Energy Stocks Still A Good Long-Term Investment
Energy stocks are still a solid investment for the long haul, say market strategists, though rampant speculation and big price swings could make it a bumpy ride for investors.
"Oil prices were weak at this time last year too," says Charles Bath, managing director at the Diamond Hill Investment Group. "We're relatively unconcerned with the price of oil right now."
Apache is an oil exploration and production outfit that has good potential for production growth, according to Bath.
Bath manages the Diamond Hill Large Cap Value Fund, which counts Apache and Devon Energy as its top two biggest holdings.
"We like the oils in general and Apache is one of those unique names with good opportunities for production growth and its assets are located in a good stable environment."
Bath says he tries to avoid energy companies with assets in areas with an uncertain politcal environment such as Venezuela or Russia.
Devon Energy is similar to Apache, Bath says, with North America-based assets and good potential for production and asset growth.
"Both of them are very cheap at around 11 to 12 times earnings and five times cash flow," he noted, with "good eanrings growth in a market that is still relatively expensive."
William Rutherford, president of Rutherford Investment Management, said he continues to have a positive long-term view of energy stocks.
"I like energy services in particular because with all the money the energy companies are making they need more reserves, they need more exploration and they need to service what they have," Rutherford says.
There are a number of other quality energy companies trading at reasonable valuations, says Chris Nelder, senior analyst at investment newsletter Energy and Capital, who highlights firms such as coal producer Peabody Energyand independent refiner Valero Energy, among others.
Shares of these companies, Nelder says, have "all been whacked pretty good."
"All those guys have great opportunities ahead of them," said Nelder. "They are certainly on sale right now but the market is so sketchy right now. Essentially, the bottom line is that the tide of speculative money flowed in and flowed out."
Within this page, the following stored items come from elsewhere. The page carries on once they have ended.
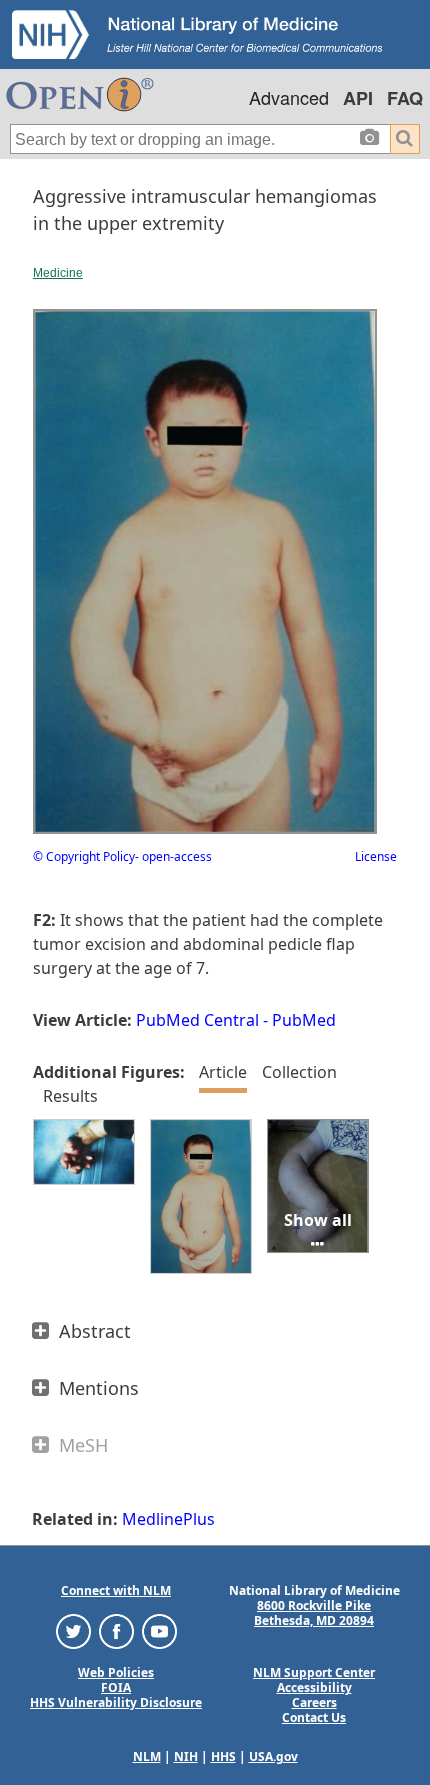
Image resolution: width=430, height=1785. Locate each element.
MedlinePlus (168, 1519)
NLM (147, 1756)
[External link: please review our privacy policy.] (73, 1630)
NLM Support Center (314, 1672)
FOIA (116, 1687)
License (376, 856)
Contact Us (314, 1717)
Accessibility (314, 1687)
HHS (223, 1756)
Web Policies (116, 1672)
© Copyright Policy (84, 856)
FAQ (405, 98)
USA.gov (273, 1756)
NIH (186, 1756)
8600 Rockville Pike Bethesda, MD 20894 (314, 1613)
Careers (314, 1702)
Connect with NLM (116, 1590)
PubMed (304, 1020)
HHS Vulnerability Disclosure (116, 1702)
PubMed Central (197, 1020)
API (358, 98)
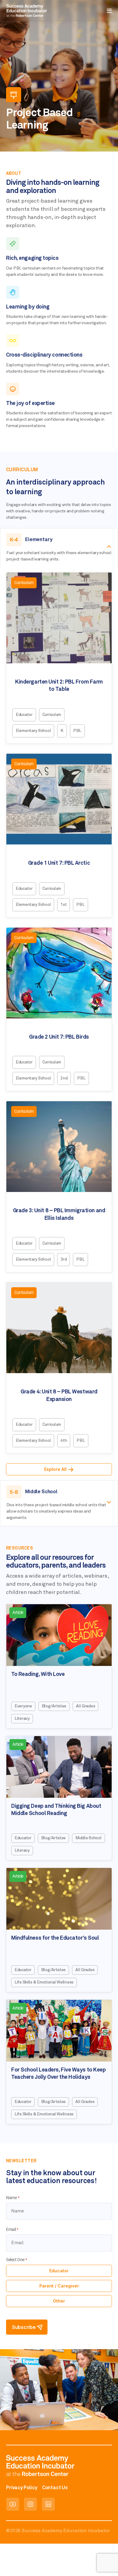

"It's like catch the falling knife out there, it's just really tough right now," he says. "In this environment with the enormous influence of hedge fund money in the energy complex, they will get bid up and down and it has nothing to do with them so it's just hard to invest."
Nelder says he has whittled down his portfolio recently and currently owns just three stocks: Valero , Raser Technologies, a geothermal electricity play, and SulphCo, which says it has developed a way to cheaply remove sulfur from heavy sour crude.
'They're Going to Jump'
"The market took them down along with everyone else but once the pressure came off a little bit they bounced right back," said Nelder. "As soon as this stuff wrings out a little bit I think they are going to jump."
Fadel Gheit, senior energy analyst at Oppenheimer, says he was also concerned with what he sees as intense speculation in energy stocks on the part of hedge funds and big investment banks.
As crude oil profit margins narrowed dramatically in late July due to rising crude prices and lower fuel prices, the analyst warned clients to expect increasing volatility. A week later, Gheit downgraded the entire oil and gas sector -- more than 20 stocks -- to "neutral" from a previous rating of "buy."
"We sent a warning signal two weeks ago to pull the plug on everyone," Gheit said in a recent phone interview. "The industry fundamentals in our view have weakened and the inventory consumption is really weaker than what it appears to be."
In the current environment, the analyst contends, big banks such as Goldman Sachs have more to do with oil prices than the oil companies themselves.
"There's tremendous speculation by not only hedge funds but by financial institutions, which have much more money to play with and have more access to information," he said.
Gheit remains unquestionably bullish on energy companies' long-term outlook, however.
"The world does not run without energy, we will need every source of energy we can get our hands on, but the low-hanging fruit has been picked," he said. "Ninety percent of the people in the market today are short-term oriented, they want instant gratification. That's not investing."